**TASK INSTRUCTIONS:**
Every line below from the one with "Task: Click the Plugins folder icon" through the one with "Where should I" is to be repeated exactly, with no picture among them.

**SUPPLIED MATERIAL:**
--- START ---

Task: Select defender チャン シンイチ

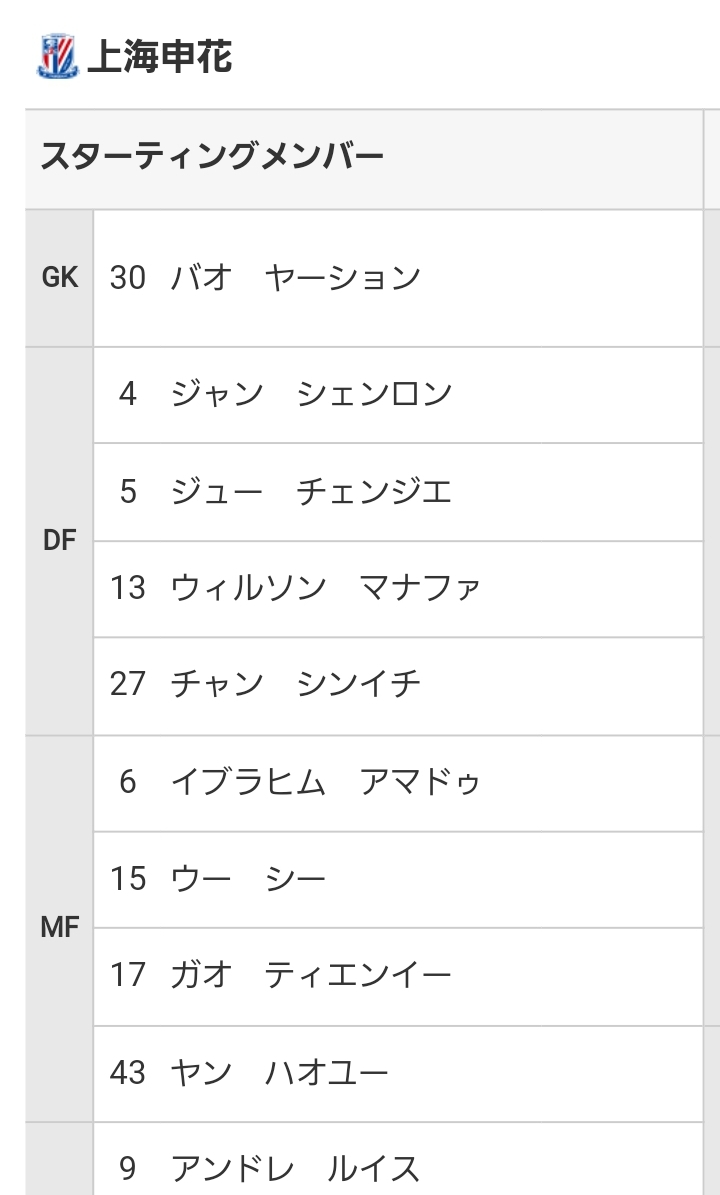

--- END ---
--- START ---

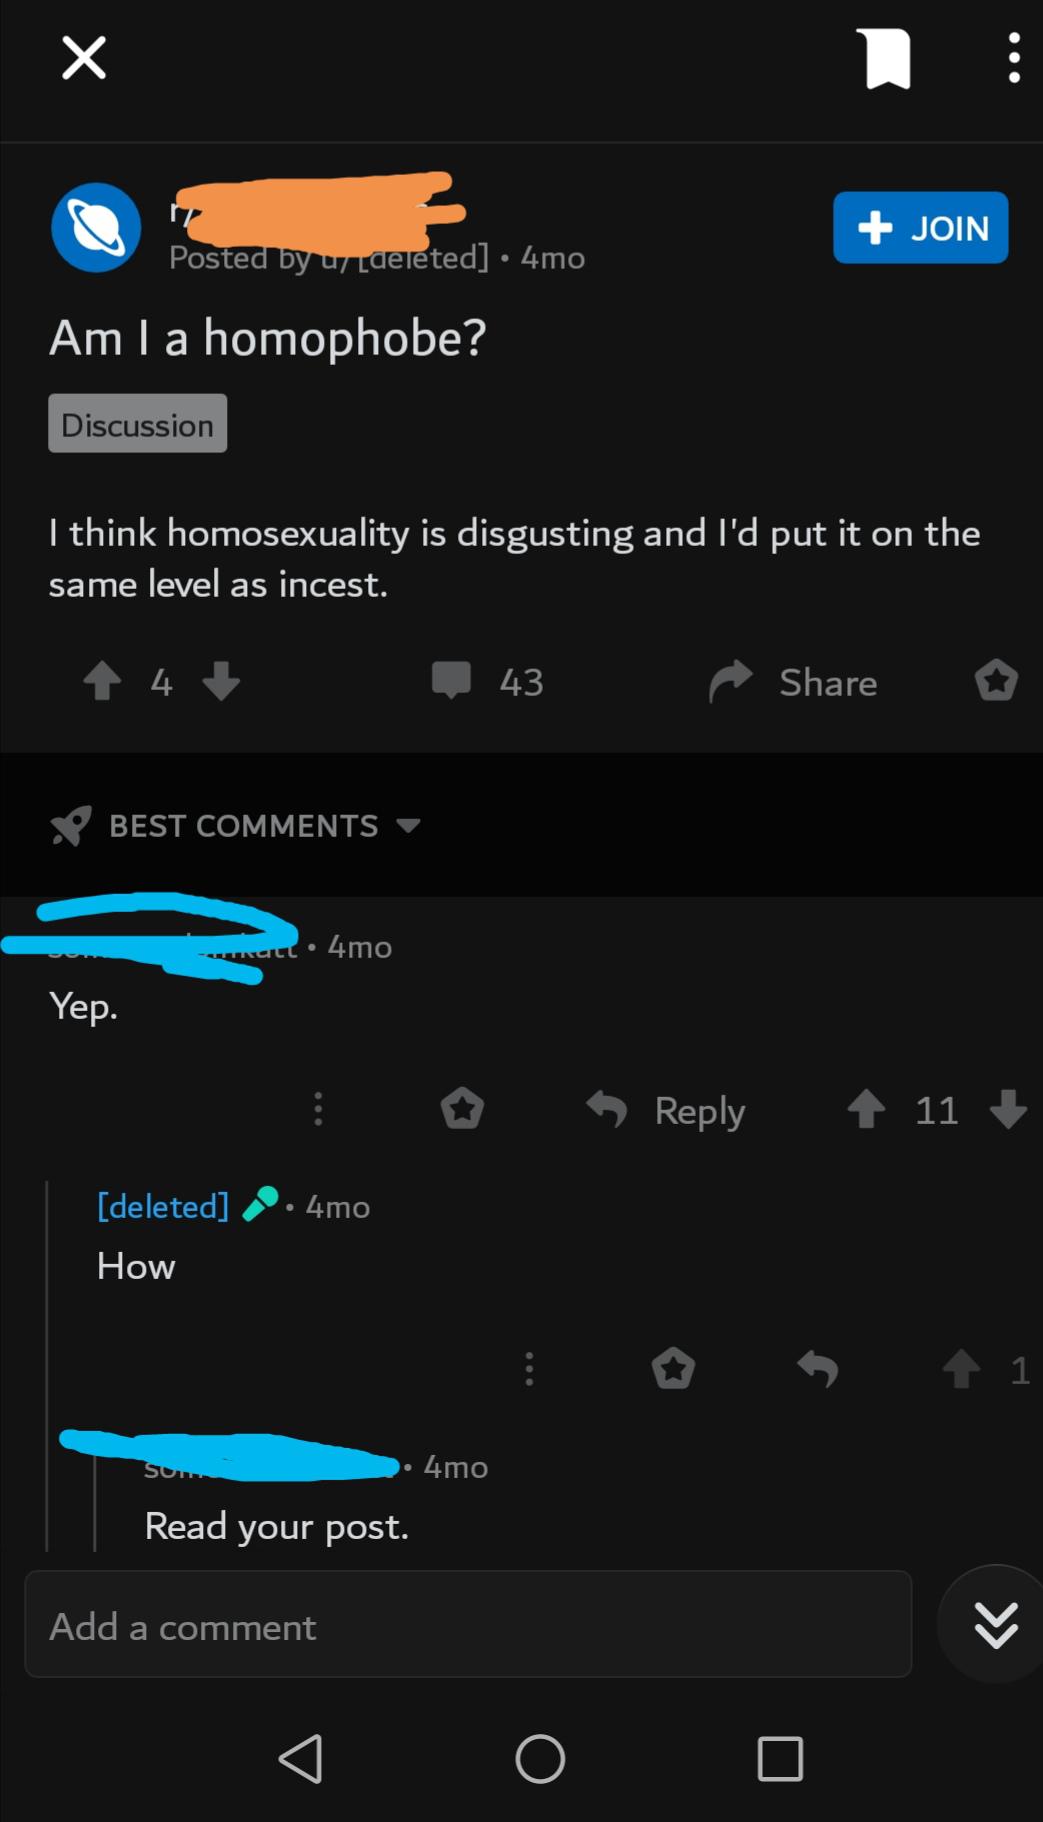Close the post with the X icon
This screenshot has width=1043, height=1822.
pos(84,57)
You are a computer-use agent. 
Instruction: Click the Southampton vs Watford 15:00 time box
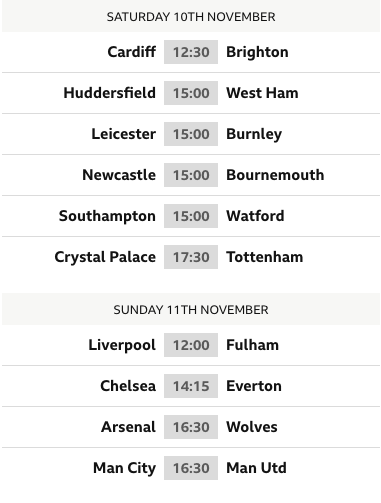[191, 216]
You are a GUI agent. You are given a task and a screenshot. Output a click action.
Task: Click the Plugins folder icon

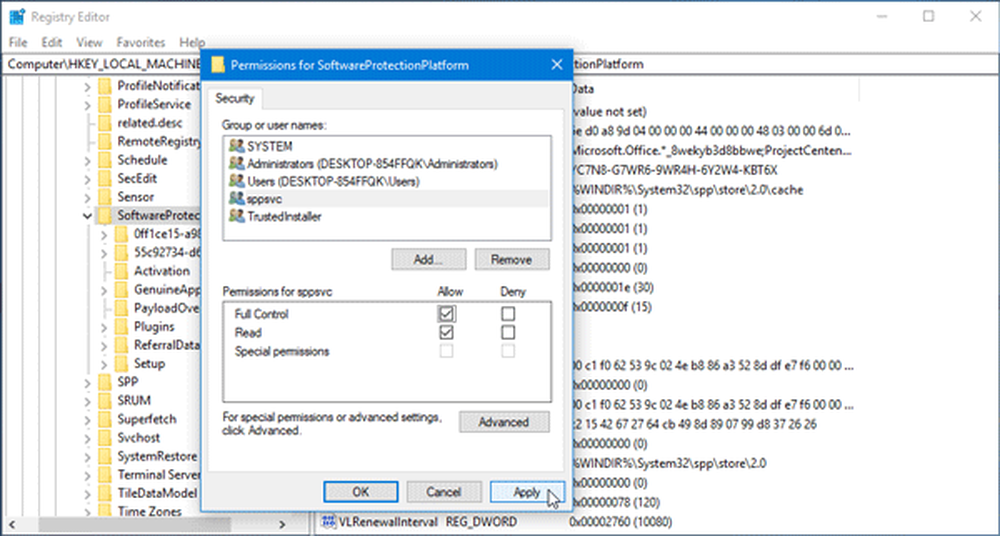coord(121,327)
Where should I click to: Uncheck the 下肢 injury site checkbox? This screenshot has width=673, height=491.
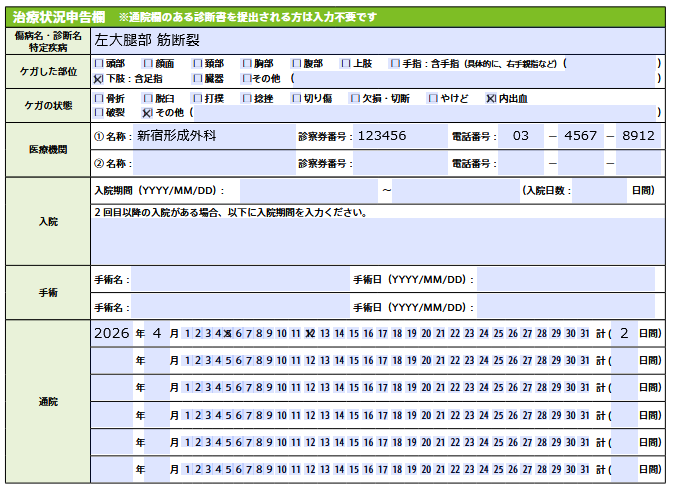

--- END ---

**WRITTEN ANSWER:**
Task: Click the Plugins folder icon

coord(121,327)
Where should I click to: Uncheck the 下肢 injury site checkbox? This screenshot has width=673, height=491.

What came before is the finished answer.